- [PROBLEM STATEMENT]
From the entries below, retype only the lines from the one with "This screenshot has width=800, height=800." through the one with "Viewport: 750px width, 424px height.", exactly as written.

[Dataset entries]

----

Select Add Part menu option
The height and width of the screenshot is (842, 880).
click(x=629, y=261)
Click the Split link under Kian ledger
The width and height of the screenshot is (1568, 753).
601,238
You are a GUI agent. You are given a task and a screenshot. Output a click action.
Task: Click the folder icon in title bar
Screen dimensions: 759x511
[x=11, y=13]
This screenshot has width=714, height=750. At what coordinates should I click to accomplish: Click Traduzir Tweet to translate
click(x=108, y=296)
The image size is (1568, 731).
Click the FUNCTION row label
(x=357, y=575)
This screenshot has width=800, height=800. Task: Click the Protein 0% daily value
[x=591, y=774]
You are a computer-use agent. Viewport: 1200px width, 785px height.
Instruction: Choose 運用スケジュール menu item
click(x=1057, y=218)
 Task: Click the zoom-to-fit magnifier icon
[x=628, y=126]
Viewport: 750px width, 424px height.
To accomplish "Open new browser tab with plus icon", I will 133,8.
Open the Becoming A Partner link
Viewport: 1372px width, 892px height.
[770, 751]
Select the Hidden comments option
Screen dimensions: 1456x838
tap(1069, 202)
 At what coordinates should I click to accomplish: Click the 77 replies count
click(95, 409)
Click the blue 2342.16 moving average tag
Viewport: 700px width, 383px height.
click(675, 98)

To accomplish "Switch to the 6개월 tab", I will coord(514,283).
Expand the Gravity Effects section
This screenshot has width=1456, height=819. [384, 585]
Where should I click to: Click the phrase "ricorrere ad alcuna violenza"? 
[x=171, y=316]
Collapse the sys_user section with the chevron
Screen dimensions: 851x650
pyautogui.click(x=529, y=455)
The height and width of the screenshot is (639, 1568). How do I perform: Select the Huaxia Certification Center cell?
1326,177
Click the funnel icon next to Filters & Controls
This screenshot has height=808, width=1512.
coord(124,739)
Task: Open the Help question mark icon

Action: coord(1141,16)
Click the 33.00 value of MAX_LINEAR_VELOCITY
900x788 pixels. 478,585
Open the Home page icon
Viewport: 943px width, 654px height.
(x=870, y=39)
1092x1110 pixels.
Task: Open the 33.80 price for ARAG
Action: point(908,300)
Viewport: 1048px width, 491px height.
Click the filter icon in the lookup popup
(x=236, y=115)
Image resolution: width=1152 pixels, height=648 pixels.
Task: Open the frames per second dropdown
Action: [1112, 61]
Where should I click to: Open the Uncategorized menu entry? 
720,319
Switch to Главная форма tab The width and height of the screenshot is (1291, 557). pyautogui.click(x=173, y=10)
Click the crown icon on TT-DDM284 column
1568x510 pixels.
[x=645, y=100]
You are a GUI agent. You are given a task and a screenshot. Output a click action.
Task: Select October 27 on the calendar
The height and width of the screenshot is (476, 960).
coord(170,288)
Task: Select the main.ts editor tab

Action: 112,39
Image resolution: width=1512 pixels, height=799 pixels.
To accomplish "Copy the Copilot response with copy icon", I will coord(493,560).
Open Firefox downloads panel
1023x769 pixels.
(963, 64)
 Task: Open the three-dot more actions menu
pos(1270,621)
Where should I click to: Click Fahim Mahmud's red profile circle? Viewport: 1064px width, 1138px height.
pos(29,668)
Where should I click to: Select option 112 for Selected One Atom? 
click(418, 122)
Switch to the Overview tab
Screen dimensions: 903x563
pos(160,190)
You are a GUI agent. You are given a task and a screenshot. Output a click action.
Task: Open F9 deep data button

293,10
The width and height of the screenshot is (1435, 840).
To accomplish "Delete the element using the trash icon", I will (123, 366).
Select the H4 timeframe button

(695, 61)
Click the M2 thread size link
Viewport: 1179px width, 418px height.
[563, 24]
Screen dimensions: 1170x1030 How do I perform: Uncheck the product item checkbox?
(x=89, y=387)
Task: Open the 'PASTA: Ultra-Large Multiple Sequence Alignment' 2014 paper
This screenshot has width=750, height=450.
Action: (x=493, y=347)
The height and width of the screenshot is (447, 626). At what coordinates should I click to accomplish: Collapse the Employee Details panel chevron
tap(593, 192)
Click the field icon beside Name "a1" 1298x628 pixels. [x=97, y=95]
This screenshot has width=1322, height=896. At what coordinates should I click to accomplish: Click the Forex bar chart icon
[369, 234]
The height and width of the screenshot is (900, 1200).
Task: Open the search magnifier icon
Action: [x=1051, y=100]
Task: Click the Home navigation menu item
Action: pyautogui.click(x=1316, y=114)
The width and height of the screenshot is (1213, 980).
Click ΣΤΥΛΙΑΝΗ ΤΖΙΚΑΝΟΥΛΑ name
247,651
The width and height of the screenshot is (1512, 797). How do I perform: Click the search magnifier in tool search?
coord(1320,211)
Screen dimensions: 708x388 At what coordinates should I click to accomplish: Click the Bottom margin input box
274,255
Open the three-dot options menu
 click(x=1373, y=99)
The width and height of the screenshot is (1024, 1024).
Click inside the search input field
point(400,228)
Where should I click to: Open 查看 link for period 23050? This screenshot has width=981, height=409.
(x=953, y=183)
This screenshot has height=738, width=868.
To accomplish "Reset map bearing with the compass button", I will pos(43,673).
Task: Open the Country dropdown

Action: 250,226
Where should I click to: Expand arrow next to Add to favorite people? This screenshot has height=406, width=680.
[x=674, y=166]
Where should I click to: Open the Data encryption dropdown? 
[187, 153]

----

- [WORKED SOLUTION]
This screenshot has width=800, height=800. Task: Click the Protein 0% daily value
[x=591, y=774]
You are a computer-use agent. Viewport: 1200px width, 785px height.
Instruction: Choose 運用スケジュール menu item
click(x=1057, y=218)
 Task: Click the zoom-to-fit magnifier icon
[x=628, y=126]
Viewport: 750px width, 424px height.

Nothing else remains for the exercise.